[Foundation-l] Delete of Article History and GFDL
Anthony
wikimail at inbox.org
Mon Sep 15 18:58:03 UTC 2008
On Mon, Sep 15, 2008 at 2:52 PM, Anthony <wikimail at inbox.org> wrote:
> On Mon, Sep 15, 2008 at 2:09 PM, Thomas Dalton <thomas.dalton at gmail.com>wrote:
>
>> 2008/9/15 Joe Szilagyi <szilagyi at gmail.com>:
>> > Question. Didn't the practice of oversighting and deleting selective
>> > versions previously cause prolems with misattributing who created the
>> > adjacent contributions, by virtue of making the "removed" edits
>> functionally
>> > invisible?
>>
>> That's only an issue if the edit wasn't reverted. No edit should be
>> oversighted/deleted without being reverted first.
>>
>
> This "should" you speak of - are you referring to an enforced rule on all
> WMF projects or your own personal opinion? Because, things *are*
> oversighted/deleted without being reverted first. It happens, and it will
> most likely continue to happen. Allowing it to happen in a way that doesn't
> violate the GFDL would be a good thing.
>
By the way, an example of a time when an edit *should* be
oversighted/deleted without being reverted first:
User A creates a BLP.
User B adds confidential information about the subject of the biography.

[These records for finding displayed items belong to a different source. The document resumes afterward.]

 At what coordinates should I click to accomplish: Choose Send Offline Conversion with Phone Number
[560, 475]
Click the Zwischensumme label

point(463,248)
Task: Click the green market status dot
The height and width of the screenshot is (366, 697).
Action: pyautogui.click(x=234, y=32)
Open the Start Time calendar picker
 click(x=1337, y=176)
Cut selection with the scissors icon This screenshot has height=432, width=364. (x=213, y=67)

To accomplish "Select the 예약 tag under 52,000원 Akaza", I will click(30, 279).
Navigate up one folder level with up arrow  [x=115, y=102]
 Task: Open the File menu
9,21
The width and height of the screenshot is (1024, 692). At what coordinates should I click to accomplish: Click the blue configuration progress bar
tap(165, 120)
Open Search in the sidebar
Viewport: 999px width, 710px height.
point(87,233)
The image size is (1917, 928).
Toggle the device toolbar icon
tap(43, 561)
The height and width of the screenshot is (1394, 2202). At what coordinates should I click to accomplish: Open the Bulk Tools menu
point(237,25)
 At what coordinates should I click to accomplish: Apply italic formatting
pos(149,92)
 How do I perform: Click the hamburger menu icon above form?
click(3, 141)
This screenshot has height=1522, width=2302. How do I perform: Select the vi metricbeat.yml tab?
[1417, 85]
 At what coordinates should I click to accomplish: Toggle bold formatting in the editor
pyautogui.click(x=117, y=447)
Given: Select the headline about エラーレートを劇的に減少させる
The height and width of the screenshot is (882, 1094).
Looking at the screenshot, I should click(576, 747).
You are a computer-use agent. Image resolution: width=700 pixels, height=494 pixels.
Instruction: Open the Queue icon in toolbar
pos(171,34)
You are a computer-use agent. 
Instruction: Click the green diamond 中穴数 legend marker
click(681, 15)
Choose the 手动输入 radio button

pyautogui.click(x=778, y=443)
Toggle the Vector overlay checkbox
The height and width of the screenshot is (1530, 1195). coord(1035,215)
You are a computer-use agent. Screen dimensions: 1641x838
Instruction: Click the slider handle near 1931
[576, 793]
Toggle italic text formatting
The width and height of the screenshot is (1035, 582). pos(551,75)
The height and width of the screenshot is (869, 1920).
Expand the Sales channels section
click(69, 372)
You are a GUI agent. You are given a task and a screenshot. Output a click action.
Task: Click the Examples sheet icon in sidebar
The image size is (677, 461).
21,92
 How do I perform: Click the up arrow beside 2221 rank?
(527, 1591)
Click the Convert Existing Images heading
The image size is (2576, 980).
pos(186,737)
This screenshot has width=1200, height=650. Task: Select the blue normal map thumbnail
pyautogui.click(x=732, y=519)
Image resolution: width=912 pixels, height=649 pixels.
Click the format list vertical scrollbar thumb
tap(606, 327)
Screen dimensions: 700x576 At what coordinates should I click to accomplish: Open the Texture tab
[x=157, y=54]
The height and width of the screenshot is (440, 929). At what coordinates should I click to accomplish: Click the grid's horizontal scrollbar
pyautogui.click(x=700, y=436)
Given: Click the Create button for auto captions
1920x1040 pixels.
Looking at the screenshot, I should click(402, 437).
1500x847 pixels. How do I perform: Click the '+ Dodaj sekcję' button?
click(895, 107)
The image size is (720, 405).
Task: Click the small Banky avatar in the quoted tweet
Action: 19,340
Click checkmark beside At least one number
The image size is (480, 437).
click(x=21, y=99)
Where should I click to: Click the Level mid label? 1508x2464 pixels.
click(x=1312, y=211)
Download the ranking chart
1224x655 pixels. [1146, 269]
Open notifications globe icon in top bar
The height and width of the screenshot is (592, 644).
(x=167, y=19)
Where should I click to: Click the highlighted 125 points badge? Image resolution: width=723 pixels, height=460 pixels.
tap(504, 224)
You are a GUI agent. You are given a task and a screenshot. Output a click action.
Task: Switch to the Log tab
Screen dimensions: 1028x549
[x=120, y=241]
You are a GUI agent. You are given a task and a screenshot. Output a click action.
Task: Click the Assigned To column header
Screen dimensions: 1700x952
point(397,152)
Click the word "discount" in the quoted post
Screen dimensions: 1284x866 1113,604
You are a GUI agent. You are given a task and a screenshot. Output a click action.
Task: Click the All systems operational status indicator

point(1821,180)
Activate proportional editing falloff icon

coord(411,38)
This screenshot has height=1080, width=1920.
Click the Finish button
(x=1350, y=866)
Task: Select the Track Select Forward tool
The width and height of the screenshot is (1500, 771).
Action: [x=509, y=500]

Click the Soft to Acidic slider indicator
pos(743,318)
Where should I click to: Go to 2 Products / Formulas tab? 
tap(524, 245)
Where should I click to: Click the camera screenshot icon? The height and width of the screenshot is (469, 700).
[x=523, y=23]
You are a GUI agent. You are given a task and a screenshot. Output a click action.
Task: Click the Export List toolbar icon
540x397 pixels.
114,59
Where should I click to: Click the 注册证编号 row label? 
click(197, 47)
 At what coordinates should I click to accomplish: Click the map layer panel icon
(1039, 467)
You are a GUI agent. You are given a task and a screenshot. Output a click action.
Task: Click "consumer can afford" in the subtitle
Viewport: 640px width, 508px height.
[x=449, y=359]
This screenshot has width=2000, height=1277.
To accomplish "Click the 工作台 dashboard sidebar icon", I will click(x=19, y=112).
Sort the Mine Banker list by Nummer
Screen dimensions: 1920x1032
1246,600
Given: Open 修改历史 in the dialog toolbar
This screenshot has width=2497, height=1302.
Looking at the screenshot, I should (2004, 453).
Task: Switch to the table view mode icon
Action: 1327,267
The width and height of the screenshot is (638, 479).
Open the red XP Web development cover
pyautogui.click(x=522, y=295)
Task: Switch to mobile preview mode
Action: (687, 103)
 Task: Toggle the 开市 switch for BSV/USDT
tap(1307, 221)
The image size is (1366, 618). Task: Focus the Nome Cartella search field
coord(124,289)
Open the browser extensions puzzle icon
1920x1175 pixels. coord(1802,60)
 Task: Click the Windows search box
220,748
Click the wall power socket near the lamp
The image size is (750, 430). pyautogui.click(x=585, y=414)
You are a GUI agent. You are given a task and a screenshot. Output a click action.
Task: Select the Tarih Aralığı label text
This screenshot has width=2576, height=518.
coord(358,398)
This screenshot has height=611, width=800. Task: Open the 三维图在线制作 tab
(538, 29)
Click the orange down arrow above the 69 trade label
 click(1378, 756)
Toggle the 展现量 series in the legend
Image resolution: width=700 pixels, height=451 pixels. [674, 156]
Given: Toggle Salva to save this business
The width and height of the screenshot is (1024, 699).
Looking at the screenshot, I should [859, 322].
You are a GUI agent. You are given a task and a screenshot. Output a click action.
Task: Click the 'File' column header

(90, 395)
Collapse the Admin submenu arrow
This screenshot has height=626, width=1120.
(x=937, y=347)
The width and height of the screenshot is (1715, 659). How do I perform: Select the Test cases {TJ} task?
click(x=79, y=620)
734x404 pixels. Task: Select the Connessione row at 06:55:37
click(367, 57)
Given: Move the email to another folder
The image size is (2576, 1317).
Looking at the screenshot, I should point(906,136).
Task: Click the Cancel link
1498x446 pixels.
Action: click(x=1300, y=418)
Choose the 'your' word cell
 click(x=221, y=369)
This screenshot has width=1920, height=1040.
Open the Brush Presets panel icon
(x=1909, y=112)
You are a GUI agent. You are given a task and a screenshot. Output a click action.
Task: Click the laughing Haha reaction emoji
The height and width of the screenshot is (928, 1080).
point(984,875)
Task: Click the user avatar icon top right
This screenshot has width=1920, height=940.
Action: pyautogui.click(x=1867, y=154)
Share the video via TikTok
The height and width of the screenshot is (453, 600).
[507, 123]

Users C, D, E, F, G, H, I, and J make positive contributions to the BLP.
Then the confidential information is discovered. To delete the confidential
information you have to delete the revisions created by users B, C, D, E, F,
G, H, I, and J. You could do this by reverting to the version by User A,
but why in the world *should* you be forced to do that?